START RECORD EXTRACTS

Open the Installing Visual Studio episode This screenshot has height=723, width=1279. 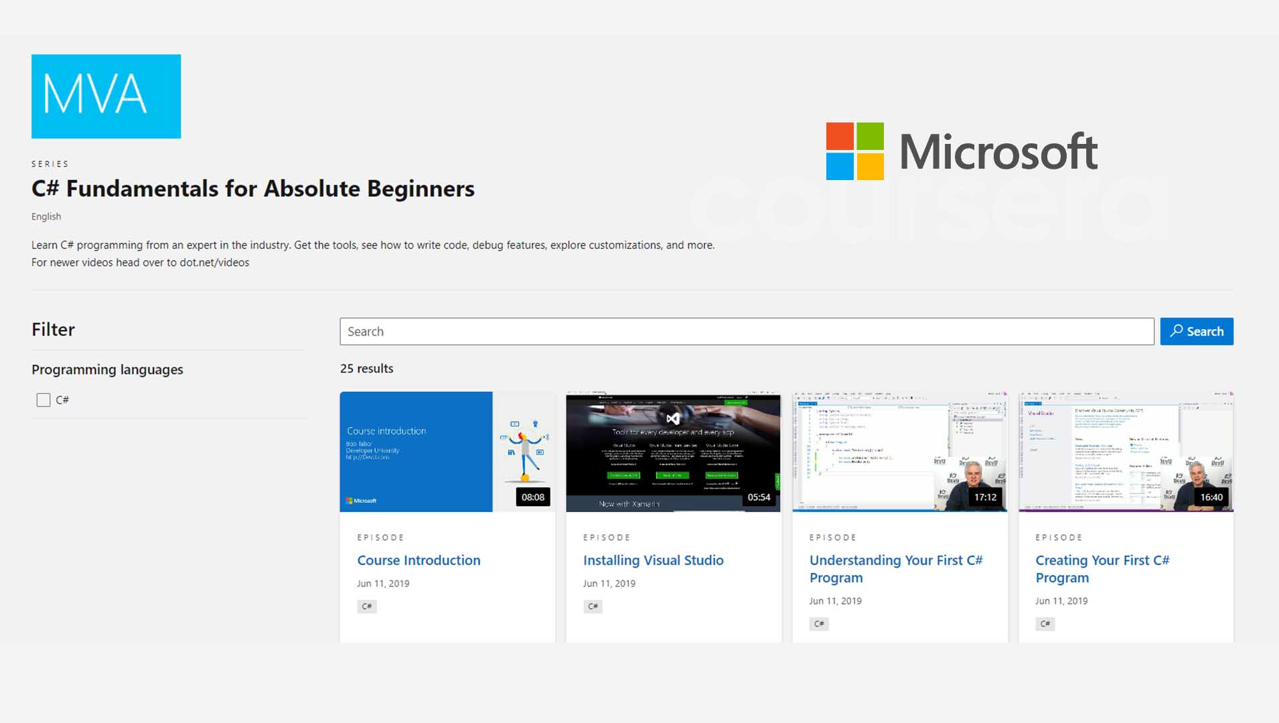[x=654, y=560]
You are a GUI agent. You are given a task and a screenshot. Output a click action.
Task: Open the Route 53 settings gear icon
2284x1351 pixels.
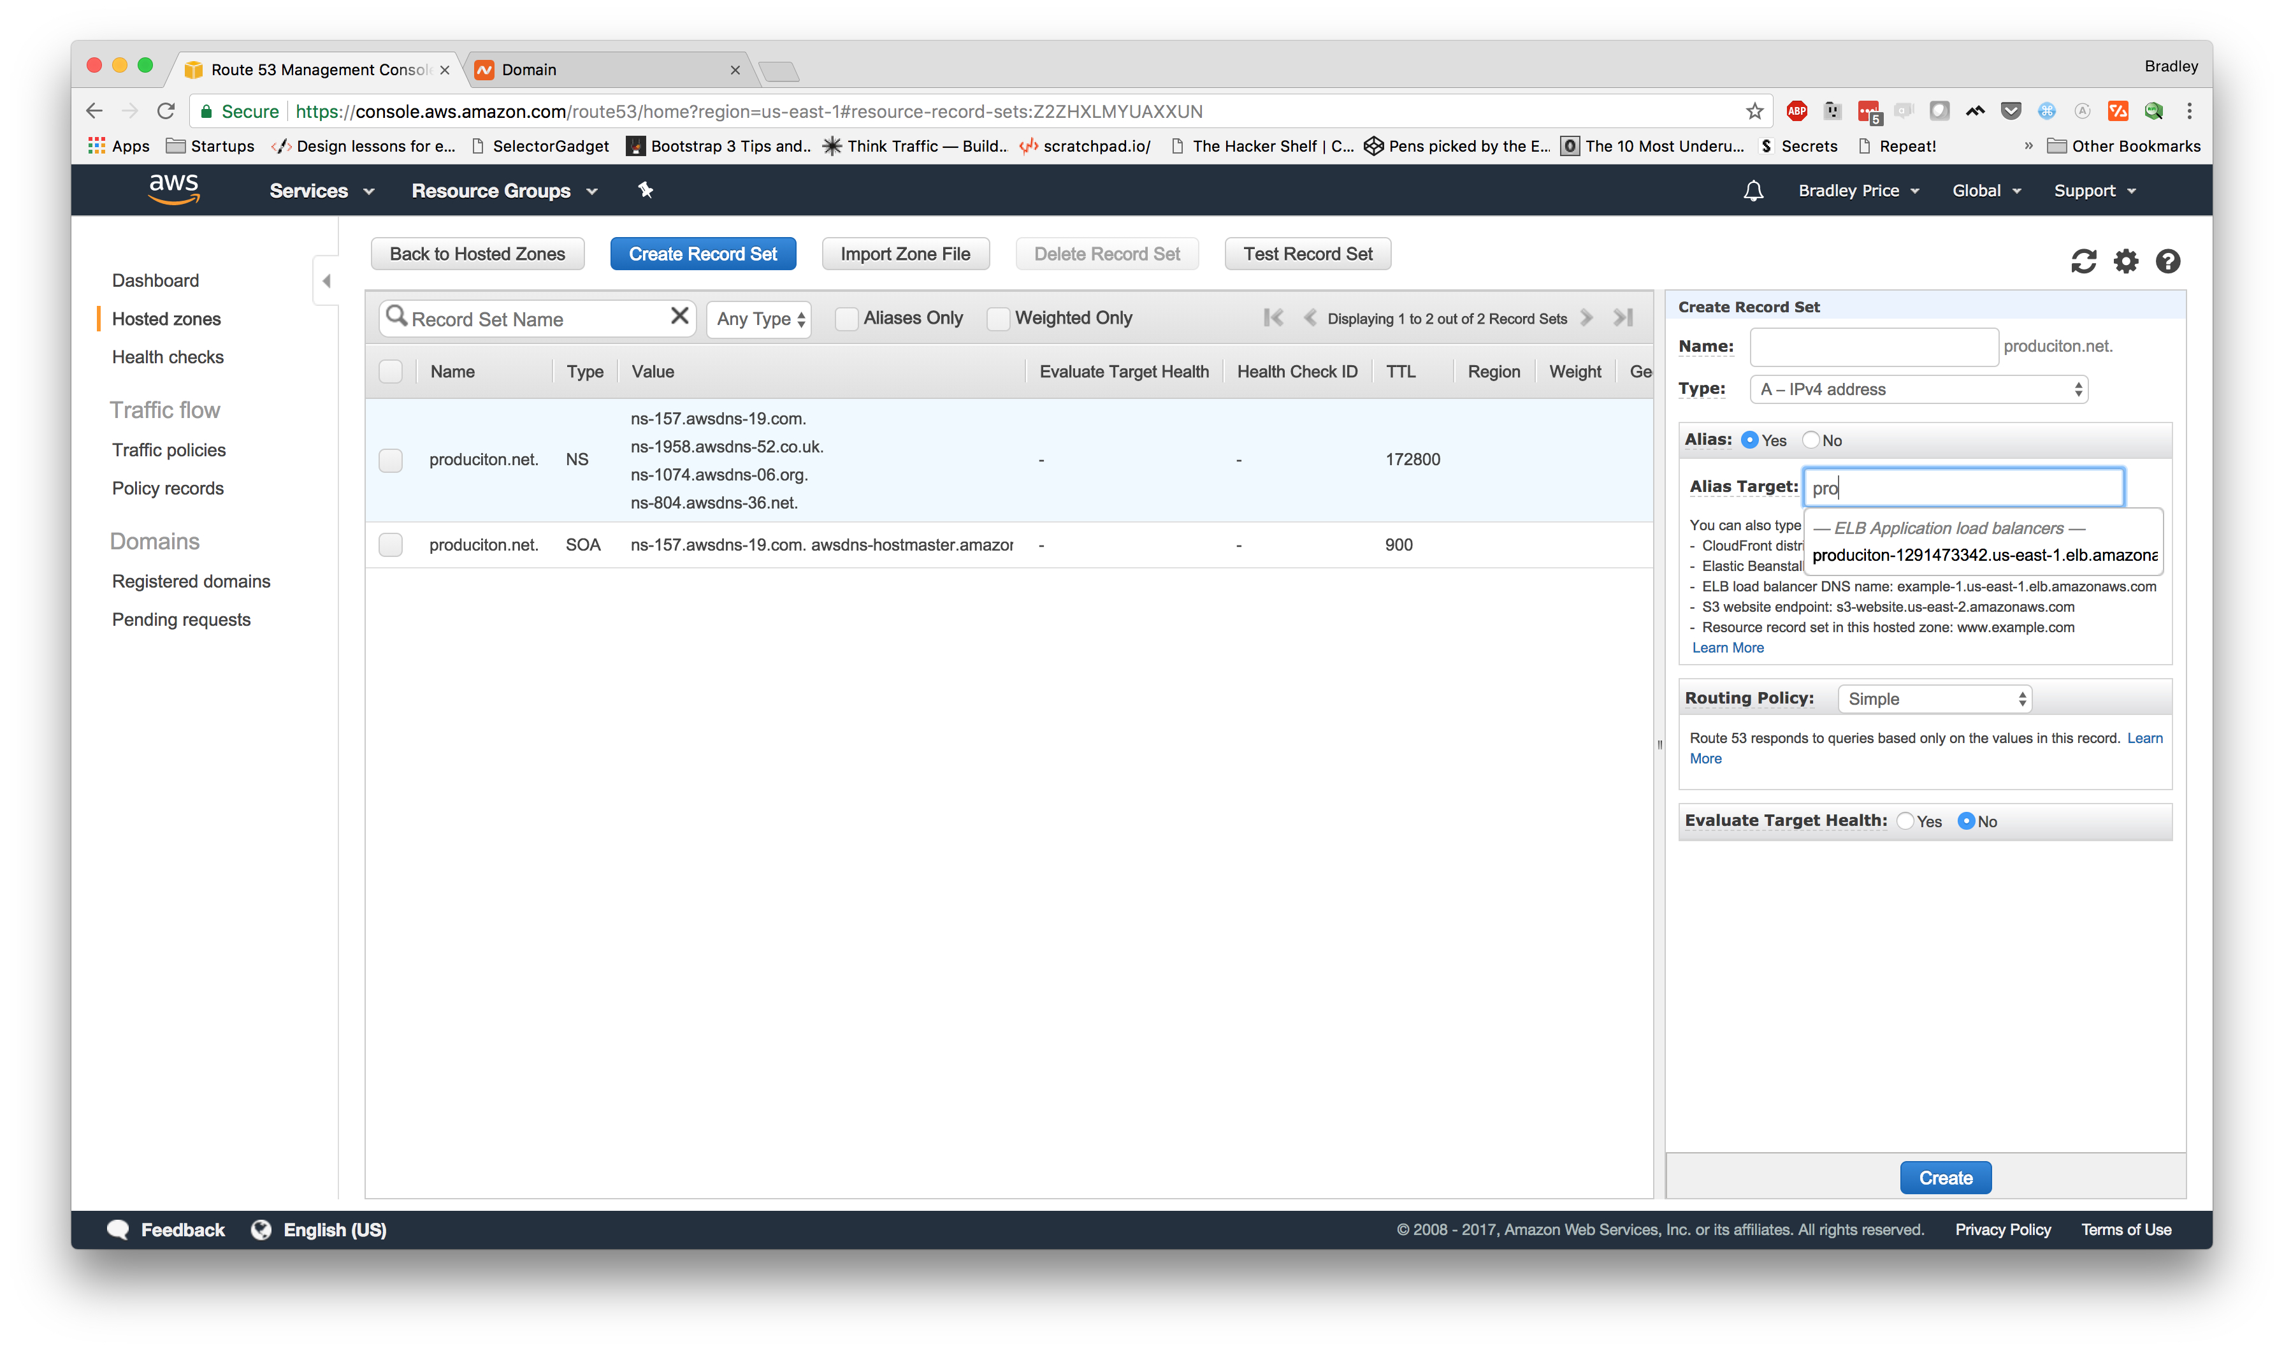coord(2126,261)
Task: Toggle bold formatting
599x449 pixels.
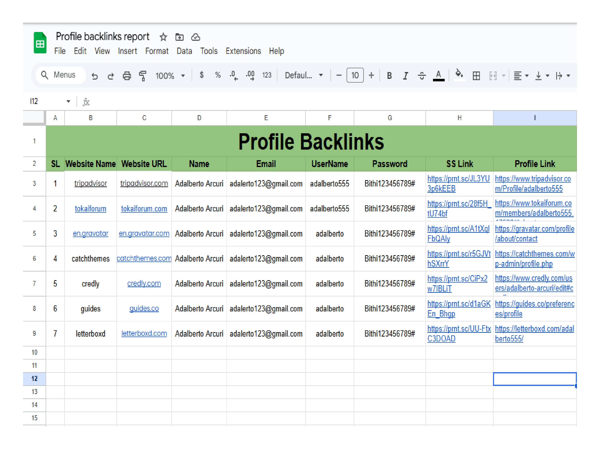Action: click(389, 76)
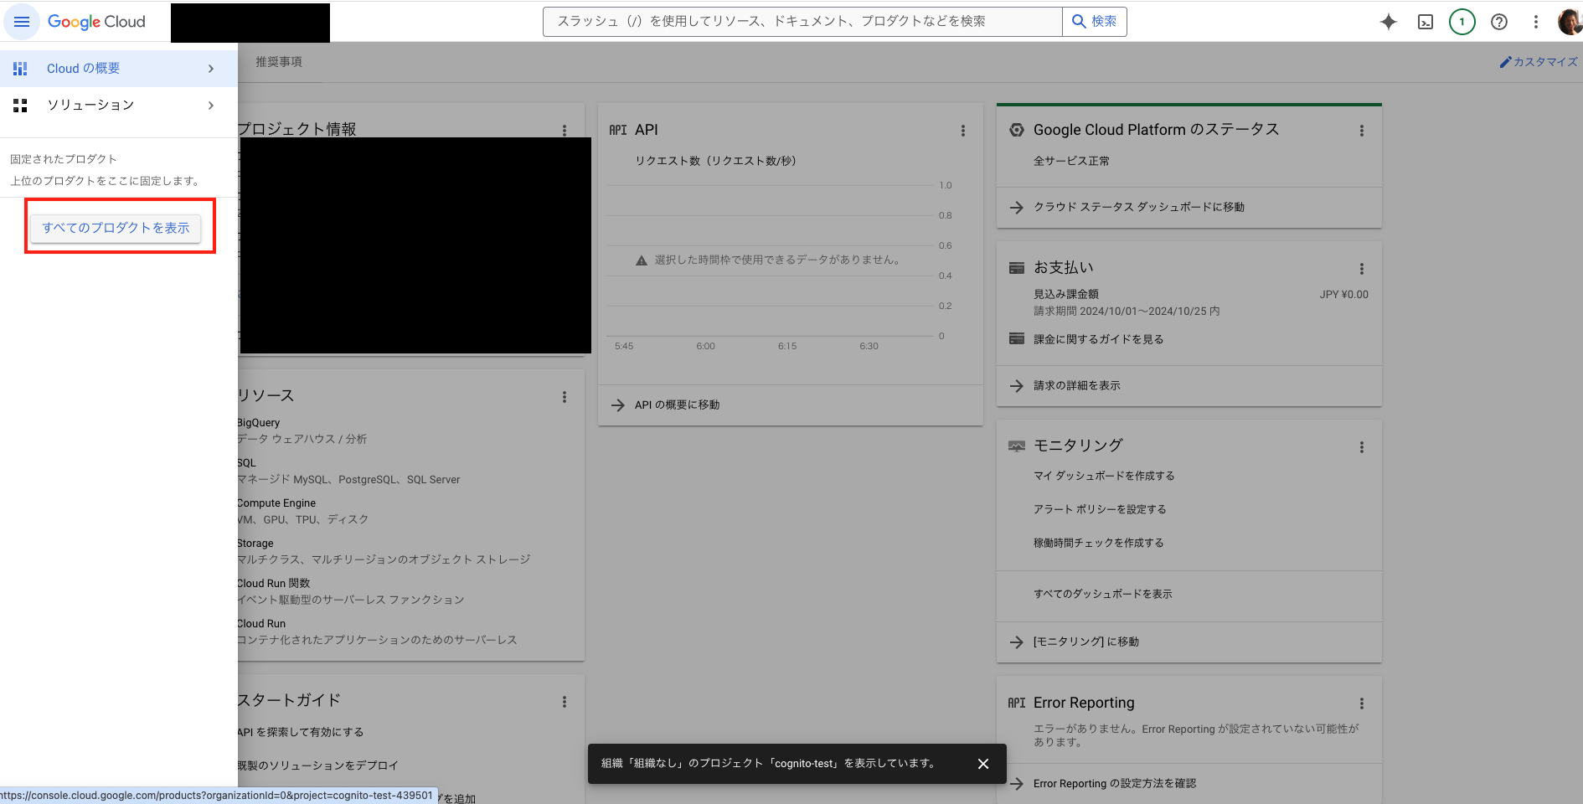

END RECORD EXTRACTS

▸ **REQUIRED ACTION**
Copy only the lines running from the one that holds "You are a GUI" through the last line of the data, and include both of those lines. Do not copy any pictures.

▸ **SOLUTION FOR THIS TASK**
You are a GUI agent. You are given a task and a screenshot. Output a click action.
Task: Open the Route 53 settings gear icon
2284x1351 pixels.
coord(2126,261)
Task: Toggle bold formatting
599x449 pixels.
Action: click(389, 76)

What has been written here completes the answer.